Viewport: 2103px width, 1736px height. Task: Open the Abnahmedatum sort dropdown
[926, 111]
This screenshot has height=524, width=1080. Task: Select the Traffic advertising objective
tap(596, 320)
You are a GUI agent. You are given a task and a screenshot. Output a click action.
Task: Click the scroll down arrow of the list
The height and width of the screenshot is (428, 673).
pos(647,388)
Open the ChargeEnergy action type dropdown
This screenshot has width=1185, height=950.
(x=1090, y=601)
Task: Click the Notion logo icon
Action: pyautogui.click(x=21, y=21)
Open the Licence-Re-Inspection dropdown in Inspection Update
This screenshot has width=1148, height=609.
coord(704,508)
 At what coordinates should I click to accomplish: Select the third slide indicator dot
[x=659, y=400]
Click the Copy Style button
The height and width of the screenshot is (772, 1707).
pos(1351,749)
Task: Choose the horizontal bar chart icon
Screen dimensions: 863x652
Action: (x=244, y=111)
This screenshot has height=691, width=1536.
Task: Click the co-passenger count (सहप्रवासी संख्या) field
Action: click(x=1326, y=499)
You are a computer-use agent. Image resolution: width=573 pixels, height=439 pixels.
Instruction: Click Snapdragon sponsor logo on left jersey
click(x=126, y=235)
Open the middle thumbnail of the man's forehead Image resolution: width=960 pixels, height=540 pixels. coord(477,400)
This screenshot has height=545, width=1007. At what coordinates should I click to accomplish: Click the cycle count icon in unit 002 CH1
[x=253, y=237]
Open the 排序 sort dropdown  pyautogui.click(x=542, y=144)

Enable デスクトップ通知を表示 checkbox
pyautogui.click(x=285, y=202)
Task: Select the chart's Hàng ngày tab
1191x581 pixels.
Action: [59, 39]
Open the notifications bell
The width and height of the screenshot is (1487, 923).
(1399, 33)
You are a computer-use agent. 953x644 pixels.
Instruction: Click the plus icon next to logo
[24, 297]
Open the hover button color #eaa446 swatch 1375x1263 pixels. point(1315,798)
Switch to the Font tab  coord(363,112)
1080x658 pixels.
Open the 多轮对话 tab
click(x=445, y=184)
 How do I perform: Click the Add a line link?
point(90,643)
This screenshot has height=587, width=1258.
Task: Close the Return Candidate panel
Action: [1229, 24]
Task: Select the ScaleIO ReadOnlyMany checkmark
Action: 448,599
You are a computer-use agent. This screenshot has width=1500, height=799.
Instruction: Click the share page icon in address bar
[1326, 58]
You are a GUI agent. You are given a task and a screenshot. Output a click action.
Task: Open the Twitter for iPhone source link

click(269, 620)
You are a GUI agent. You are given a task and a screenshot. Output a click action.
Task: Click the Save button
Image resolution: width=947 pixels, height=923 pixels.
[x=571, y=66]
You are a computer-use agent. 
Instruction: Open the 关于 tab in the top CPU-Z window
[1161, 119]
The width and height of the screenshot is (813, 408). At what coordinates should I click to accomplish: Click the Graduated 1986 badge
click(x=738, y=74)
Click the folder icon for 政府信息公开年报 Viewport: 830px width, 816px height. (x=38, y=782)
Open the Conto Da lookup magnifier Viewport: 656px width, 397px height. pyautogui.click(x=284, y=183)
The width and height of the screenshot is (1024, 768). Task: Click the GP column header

━━━

*Problem to work on:* Locate the word "computer" in the records and collect each line it appears in.

*Result for this exercise:*
You are a computer-use agent. Image resolution: width=573 pixels, height=439 pixels.
You are a computer-use agent. 953x644 pixels.
You are a computer-use agent. This screenshot has width=1500, height=799.
You are a computer-use agent. 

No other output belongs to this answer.